# Provided text
::::
Milan Quentel

I am a Hoover Fellow at Stanford University. From 2025, I will be an Assistant Professor at Universidad Carlos III de Madrid. I hold a PhD from Universitat Pompeu Fabra.

In my research, I combine quasi-experimental and structural methods to study climate change, the transition to a low-carbon economy, and other applied topics.


A question that motivates me:

How can economists help to smooth the aggregate and redistributive costs of the climate transition?



Fields: Economic Geography and Environmental Economics


Contact: Feel free to email me at milan.quentel@gmail.com or find me on Twitter.  Find my CV here.


Next conferences/seminars: Restud North America Tour (October 30 - November 4, ASU, Maryland, and WUSTL), Conference on Urban and Regional Economics (November 8-9), Stanford Hoover (November 12), Southern Methodist University (November 20)


Job Market Paper

Gone with the Wind: Renewable Energy Infrastructure, Welfare, and Redistribution [Paper]

Selected for the REStud North America Tour 2024, Best Student Paper Prize at the 13th European Meeting of the Urban Economics Association

Abstract: Electricity production from wind and solar energy is projected to grow twelvefold until 2050. This paper studies the impact of renewable energy infrastructure on surrounding neighborhoods, its potential welfare costs for residents, and the implications for inequality. I focus on the wind energy expansion in Germany, 2000-2017. Using neighborhood data at 1-by-1 kilometer resolution and an IV strategy that exploits technology-induced changes in effective wind potential, I document that wind turbines decrease house prices and lead to residential sorting driven by the emigration of college-educated residents. Combined with a theory-consistent revealed preference argument, the reduced form results suggest that residents would be willing to pay between 0.9 and 1.4 percent of their income to avoid an additional wind turbine. I develop and estimate a quantitative spatial model in which wind turbines decrease amenities, residents can adapt, for example through sorting, and housing and labor markets respond in general equilibrium. The quantified model suggests that turbine disamenities cost residents 0.84 percent of welfare or 31 billion USD. Allocating wind turbines in neighborhoods with low willingness-to-pay substantially reduces welfare costs but also places the burden on rural, poorer, and less educated regions. Finally, I discuss Germany's wind development plans for 2030, and the implications for welfare and inequality.
::::
# What to work on
**A.** Print the passage of the researcher profile that starts at the words "How can economists" and stops after the words "University (November 20)".
**B.** According to the researcher profile, what prize did the job market paper receive at the 13th European Meeting of the Urban Economics Association?
**C.** Please pick up the researcher profile after its last sentence and carry it forward.
The lines after this come from a separate source.

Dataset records
::::
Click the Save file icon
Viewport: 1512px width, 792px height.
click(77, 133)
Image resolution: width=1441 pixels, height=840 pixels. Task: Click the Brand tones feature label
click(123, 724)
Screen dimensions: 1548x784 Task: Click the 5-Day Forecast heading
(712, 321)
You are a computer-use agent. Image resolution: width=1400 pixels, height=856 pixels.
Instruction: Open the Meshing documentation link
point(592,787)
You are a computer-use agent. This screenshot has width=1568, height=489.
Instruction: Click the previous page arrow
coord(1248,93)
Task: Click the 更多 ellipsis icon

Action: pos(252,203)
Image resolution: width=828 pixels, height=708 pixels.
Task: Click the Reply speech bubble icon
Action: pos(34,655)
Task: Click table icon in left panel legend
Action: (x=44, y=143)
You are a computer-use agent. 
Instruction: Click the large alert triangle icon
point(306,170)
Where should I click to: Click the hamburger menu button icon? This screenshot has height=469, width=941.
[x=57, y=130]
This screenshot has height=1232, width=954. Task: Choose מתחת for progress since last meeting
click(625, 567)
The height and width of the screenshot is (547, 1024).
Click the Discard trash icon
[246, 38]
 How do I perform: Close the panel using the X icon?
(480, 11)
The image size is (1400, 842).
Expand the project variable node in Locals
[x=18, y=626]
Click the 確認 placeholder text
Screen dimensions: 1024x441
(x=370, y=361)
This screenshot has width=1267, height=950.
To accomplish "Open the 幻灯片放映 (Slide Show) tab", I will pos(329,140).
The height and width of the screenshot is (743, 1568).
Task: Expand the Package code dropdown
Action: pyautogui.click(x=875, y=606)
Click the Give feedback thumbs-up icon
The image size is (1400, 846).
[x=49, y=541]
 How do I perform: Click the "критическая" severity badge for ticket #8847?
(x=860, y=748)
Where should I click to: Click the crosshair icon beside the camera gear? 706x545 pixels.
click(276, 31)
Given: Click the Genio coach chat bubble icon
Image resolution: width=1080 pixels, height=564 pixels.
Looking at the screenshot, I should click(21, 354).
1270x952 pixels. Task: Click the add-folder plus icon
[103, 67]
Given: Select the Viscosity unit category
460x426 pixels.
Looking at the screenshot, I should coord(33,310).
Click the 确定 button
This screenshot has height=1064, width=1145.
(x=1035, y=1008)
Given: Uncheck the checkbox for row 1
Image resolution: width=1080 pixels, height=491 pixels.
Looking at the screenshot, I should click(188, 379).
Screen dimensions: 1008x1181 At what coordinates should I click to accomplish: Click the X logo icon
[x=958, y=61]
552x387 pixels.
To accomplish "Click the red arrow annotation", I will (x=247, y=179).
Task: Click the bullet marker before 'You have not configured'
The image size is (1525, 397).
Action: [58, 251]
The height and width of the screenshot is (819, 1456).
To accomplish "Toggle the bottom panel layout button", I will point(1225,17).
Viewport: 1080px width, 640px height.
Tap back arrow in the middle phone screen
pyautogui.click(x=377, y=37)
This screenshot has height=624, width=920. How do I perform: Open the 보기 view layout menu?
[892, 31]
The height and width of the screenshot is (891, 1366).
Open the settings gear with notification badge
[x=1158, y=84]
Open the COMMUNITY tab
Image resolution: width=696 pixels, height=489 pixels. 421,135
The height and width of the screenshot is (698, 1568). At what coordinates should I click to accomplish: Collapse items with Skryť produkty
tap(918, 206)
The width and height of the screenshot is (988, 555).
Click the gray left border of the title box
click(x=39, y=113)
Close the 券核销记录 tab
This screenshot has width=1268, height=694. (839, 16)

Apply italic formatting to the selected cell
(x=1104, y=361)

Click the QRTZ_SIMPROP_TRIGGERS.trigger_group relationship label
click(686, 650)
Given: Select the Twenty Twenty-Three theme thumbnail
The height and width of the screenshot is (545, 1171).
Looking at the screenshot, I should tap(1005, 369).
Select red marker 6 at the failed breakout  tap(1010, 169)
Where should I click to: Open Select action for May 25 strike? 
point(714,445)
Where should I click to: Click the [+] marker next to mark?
::::
# Responses to the tasks
**A.**
How can economists help to smooth the aggregate and redistributive costs of the climate transition?



Fields: Economic Geography and Environmental Economics


Contact: Feel free to email me at milan.quentel@gmail.com or find me on Twitter.  Find my CV here.


Next conferences/seminars: Restud North America Tour (October 30 - November 4, ASU, Maryland, and WUSTL), Conference on Urban and Regional Economics (November 8-9), Stanford Hoover (November 12), Southern Methodist University (November 20)

**B.** The Best Student Paper Prize.

**C.**
Work-in-Progress

Spies (with Albrecht Glitz and Sekou Keita)

Abstract: Espionage incurs important costs yet there is little quantitative evidence on how secret services and spies work, and under what conditions they perform well. We study this question by exploiting declassified archival data from one of the most prolific secret services worldwide, the East German Stasi during the Cold War. We build our analysis on a unique database that contains information on all the pieces of information that informants in the West sent to East Germany between 1970 and 1989. We match a subset of spies to their West German social security records, allowing us to simultaneously track their careers in the secret service and in the firms they were spying on. Analyzing the quantity and quality of information delivered, we disentangle the roles that spy heterogeneity, learning-by-doing, and career progression in the espionage object play for spy performance. Finally, we discuss the implications for counter-espionage efforts today. 


Global Meat Consumption, Production and Trade in a Warming World (with Peter O'Brien and James Sayre)

Does Eating Local Reduce Emissions? (with Levi Crews, Ishan Nath, and James Sayre)

Spousal Moves, Spatial Misallocation, and the Gender Wage Gap (with Nina Gläser and Joan Monras)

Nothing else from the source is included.